The contract is that between the South London Waste Partnership, or SLWP, made up of Croydon and three other boroughs, and Viridor, for them to build and operate an industrial plant to burn waste.

Newman and his fellow Labour cabinet members have so far refused to reveal what penalty clauses, if any, may exist in the contract were Croydon to withdraw.

“From discussions that I’ve had with, among others, the leader of Sutton Council, it is quite clear to me that whatever Croydon Council’s position is, we should remind ourselves that this [the incinerator] is not in fact in Croydon, it’s under the planning authority of Sutton, and that whatever position we take, the incinerator will be built,” Newman said.

“We could make a gesture, if you like, and pull out of the South West London Waste Partnership [sic], but then we could then find ourselves in the absurd situation of having to pay more money to use the thing if it’s built anyway.” Part of the opposition to building a waste incinerator is that there is already an over-capacity of incinerators in south-east England, and that with ever-improving recycling rates, there will be even less need for Croydon to use any new facility. It seems odd that Newman has forgotten this.

Viridor cartoon by Gordon RossBut this is all further evidence, if any were needed, that Newman and his Labour cabinet have “gone native” since taking office, and are now implementing exactly the same policies which were originally formulated under the previous, Conservative administration, largely by council executives such as Nathan Elvery, now the council chief executive.

As recently as April, Newman and his cabinet colleagues, including head of T-shirts Stuart Collins, had proudly launched a manifesto which said, “Croydon’s Conservative council has ignored the views of local people … by supporting an incinerator at Beddington Lane. Labour has always opposed this; a truly green council would never support the building of an incinerator that will be a potential health risk on its border, particularly one so close to residential areas.”

Collins, a councillor for Broad Green, one of the wards closest to the proposed site of the incinerator, had until the local elections been a regular attendee at anti-incinerator demonstrations organised by the Stop the Incinerator Campaign. Now, Councillor Collins sits on the board of the SLWP.

According to Newman, Croydon is better off inside the incinerator tent, pissing out, than outside, pissing in. “I think the judgement we have to make is how we get ourselves in a position where we can be in the room and negotiating. If – and it’s still an ‘if’ I’d suggest – the incinerator is built, we need to be in the room negotiating for the people of Croydon and not having other London boroughs telling us what they are and aren’t doing.

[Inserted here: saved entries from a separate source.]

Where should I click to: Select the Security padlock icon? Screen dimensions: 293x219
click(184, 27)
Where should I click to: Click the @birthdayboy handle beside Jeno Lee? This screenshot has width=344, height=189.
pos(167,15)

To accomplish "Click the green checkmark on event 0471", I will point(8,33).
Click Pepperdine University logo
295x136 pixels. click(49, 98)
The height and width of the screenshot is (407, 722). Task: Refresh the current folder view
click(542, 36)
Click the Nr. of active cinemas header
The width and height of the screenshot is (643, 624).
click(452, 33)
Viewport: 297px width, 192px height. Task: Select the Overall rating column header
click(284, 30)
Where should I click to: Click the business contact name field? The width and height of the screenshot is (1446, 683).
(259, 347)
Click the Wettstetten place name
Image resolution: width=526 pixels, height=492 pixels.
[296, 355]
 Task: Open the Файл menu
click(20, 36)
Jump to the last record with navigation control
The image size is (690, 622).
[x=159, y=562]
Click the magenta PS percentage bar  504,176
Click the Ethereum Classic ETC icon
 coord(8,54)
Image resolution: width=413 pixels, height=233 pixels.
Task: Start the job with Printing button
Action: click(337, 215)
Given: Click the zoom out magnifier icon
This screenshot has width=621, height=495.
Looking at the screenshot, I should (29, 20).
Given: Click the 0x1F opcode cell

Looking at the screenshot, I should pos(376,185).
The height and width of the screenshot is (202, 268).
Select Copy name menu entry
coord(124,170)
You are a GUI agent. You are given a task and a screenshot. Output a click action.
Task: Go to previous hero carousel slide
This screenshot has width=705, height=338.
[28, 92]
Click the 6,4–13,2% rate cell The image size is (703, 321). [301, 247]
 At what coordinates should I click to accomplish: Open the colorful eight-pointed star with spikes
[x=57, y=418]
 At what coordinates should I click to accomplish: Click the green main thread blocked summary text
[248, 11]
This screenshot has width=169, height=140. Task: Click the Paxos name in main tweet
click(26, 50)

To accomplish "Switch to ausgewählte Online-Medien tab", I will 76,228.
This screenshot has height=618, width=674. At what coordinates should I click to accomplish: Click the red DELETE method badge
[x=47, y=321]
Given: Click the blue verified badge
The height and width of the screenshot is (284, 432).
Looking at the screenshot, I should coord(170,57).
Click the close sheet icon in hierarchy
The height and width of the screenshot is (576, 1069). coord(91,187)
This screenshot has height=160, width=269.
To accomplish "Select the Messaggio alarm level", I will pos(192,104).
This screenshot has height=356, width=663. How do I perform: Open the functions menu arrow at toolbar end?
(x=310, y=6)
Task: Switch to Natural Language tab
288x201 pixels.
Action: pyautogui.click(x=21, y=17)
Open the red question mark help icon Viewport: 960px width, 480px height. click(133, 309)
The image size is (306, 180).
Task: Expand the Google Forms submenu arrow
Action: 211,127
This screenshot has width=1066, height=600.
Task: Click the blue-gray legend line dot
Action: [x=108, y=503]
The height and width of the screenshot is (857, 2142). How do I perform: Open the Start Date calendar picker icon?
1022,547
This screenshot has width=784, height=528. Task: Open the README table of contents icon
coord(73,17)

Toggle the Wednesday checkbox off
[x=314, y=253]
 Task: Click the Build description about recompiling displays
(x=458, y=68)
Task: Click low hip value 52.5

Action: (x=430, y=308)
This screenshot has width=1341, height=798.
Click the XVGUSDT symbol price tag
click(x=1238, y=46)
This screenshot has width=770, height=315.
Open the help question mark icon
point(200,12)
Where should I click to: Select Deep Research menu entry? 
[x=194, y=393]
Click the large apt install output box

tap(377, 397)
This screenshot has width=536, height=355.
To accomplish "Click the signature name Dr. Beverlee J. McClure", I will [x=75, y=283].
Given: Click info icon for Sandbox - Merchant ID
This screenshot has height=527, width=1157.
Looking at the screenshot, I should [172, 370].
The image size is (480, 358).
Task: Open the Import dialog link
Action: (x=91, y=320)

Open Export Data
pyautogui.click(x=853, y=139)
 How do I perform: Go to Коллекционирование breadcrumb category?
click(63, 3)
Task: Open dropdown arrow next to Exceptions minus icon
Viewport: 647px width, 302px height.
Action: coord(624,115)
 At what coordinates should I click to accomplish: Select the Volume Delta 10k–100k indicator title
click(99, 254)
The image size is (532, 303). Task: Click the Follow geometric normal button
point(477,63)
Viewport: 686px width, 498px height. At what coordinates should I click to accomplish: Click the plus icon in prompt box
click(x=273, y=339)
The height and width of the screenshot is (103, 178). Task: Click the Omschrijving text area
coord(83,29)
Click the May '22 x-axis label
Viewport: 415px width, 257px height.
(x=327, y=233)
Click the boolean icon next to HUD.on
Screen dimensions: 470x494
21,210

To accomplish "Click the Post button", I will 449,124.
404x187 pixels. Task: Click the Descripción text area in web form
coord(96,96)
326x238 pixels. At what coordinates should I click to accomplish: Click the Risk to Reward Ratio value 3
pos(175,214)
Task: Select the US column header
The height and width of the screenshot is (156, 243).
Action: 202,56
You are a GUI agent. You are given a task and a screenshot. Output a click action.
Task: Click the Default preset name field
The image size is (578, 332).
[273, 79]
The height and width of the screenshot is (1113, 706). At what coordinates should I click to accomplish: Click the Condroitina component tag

But there’s a way to go on that one yet, I’d suggest.”

Although the incinerator at Beddington Farmlands will be built in Sutton, the prevailing winds mean that most of the time the plant’s potentially toxic exhaust will be carried over large areas of north Croydon, blighting the homes, schools and hospitals – and perhaps even shopping malls – in the area.

Croydon Labour deputy leader Stuart Collins at a Stop the Incinerator protest last year. Now he sits on the body commissioning the incinerator

Croydon Labour deputy leader Stuart Collins,centre, without hat, at a Stop the Incinerator protest last year. Now he sits on the body commissioning the incinerator

The Viridor contract with the SLWP – comprising Kingston, Sutton and Merton, all happily for them upwind of the incinerator – is worth £1billion over a 25-year term. That suggests that each borough – Croydon included – will be paying Viridor £250 million. That works out at a cool £10 million per year for the term of the deal. That sounds like what Tony Newman might circumlocute as “not an insignificant sum of money”.

Yet missing from the council’s new budget is any mention of the financial impact of the Beddington incinerator.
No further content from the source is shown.